東京都健康安全研究センター
平成30年の全国及び東京都における食中毒発生状況

 平成30年に全国及び東京都内で発生した食中毒事件の概要と特徴について、厚生労働省医薬・生活衛生局食品監視安全課並びに東京都福祉保健局健康安全部の資料に基づいて紹介する。

1.全国における食中毒発生状況

 食中毒事件総数は1,330件、患者数は17,282名(死亡者3名)であり(表)、事件数は前年比1.31、患者数は前年比1.05で増加した。そのうち病因物質不明は24件(1.8%)、患者数617名(3.6%)であった。

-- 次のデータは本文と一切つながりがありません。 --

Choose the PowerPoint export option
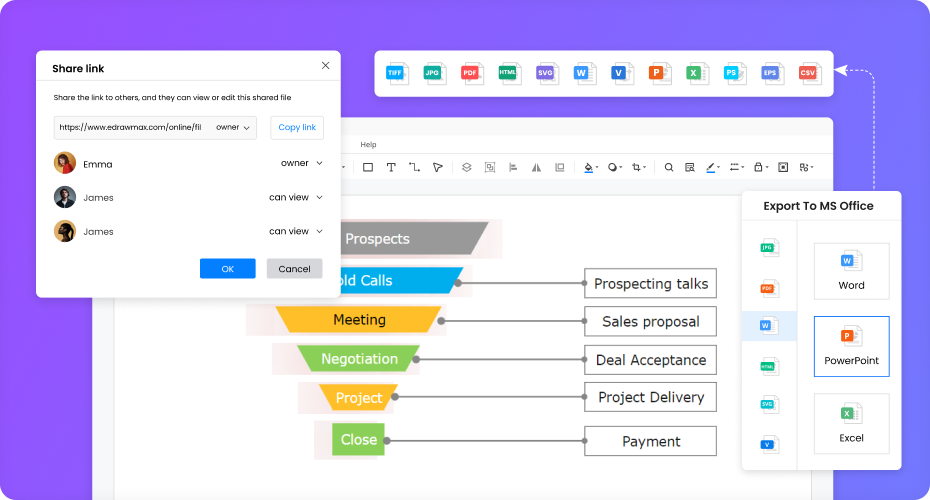The width and height of the screenshot is (930, 500). click(x=851, y=346)

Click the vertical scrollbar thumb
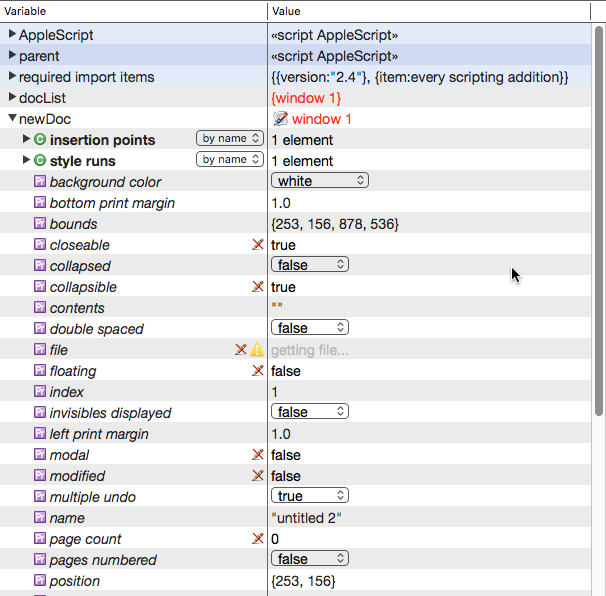(x=598, y=220)
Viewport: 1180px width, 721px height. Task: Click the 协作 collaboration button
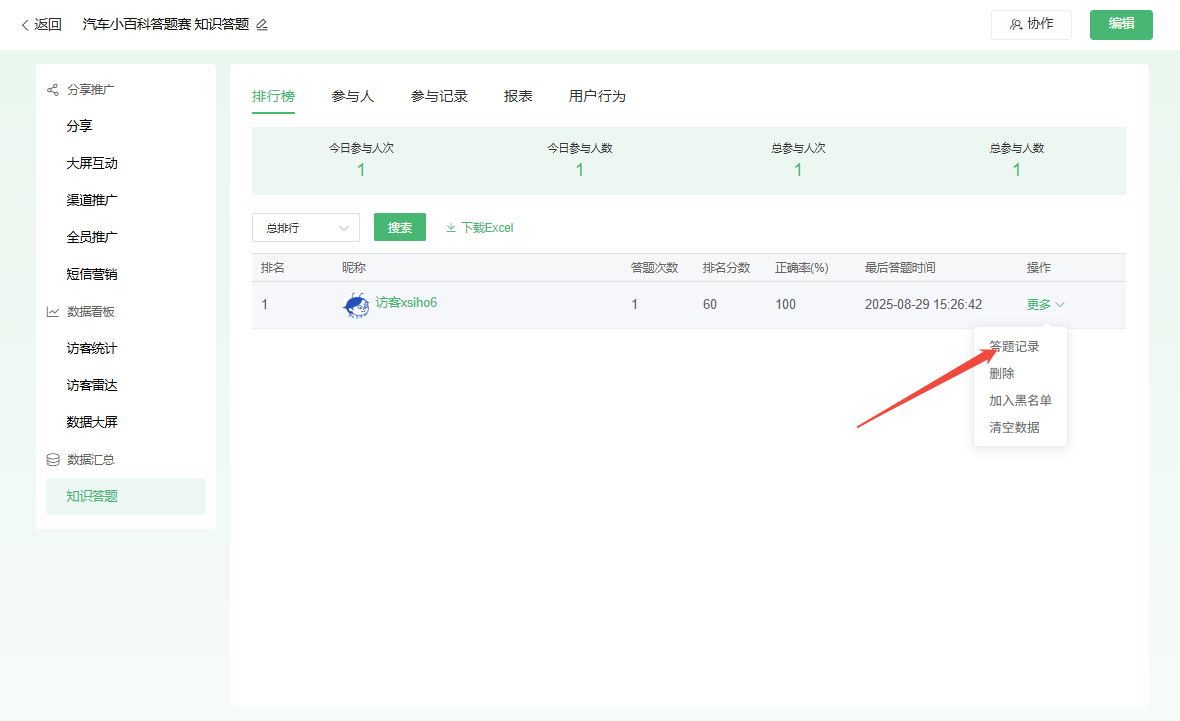point(1031,24)
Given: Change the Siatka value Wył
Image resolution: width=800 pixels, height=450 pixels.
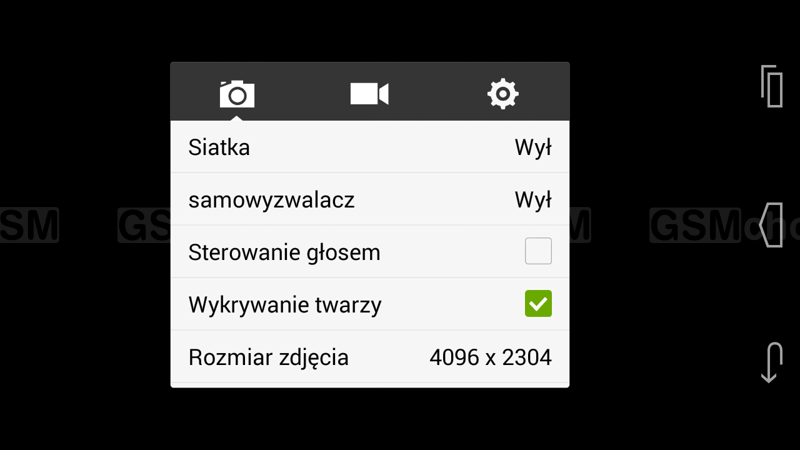Looking at the screenshot, I should click(x=533, y=147).
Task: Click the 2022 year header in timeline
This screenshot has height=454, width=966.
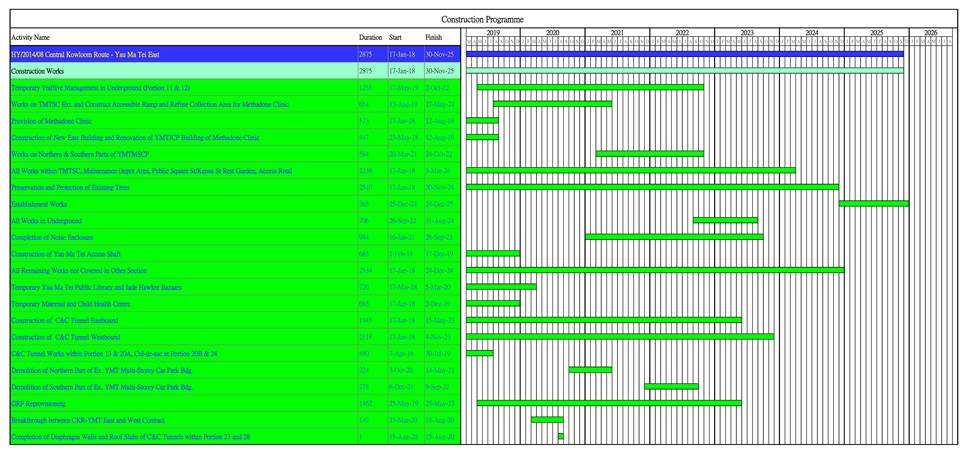Action: pyautogui.click(x=682, y=33)
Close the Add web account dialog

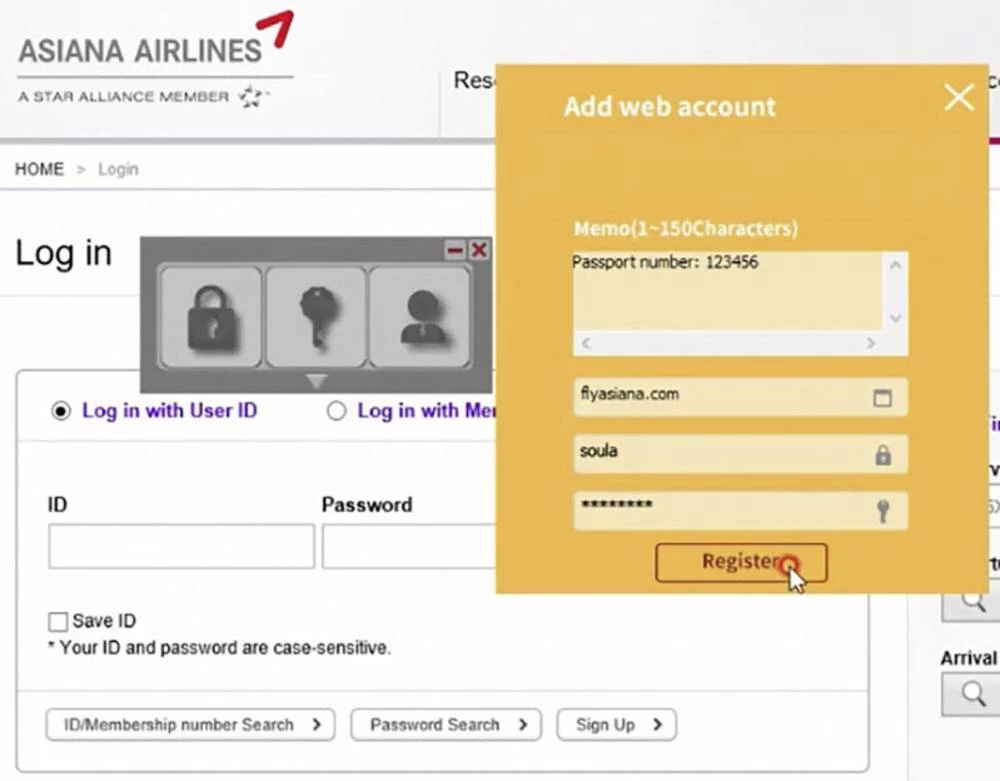(x=959, y=98)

 事件数を病因物質別にみると、細菌性食中毒は467件(35.1%)、前年比1.04でほぼ横ばいであった。病因菌別の第一位は、平成15年以降連続してカンピロバクター319件(24.0%)であり、以下、ウエルシュ菌32件(2.4%)、腸管出血性大腸菌32件(2.4%)、黄色ブドウ球菌26件(2.0%)、腸炎ビブリオ22件(1.7%)、その他の病原大腸菌8件(0.6%)、セレウス菌8件(0.6%)、赤痢菌1件(0.1%)、エルシニア・エンテロコリチカ1件(0.1%)の順であった。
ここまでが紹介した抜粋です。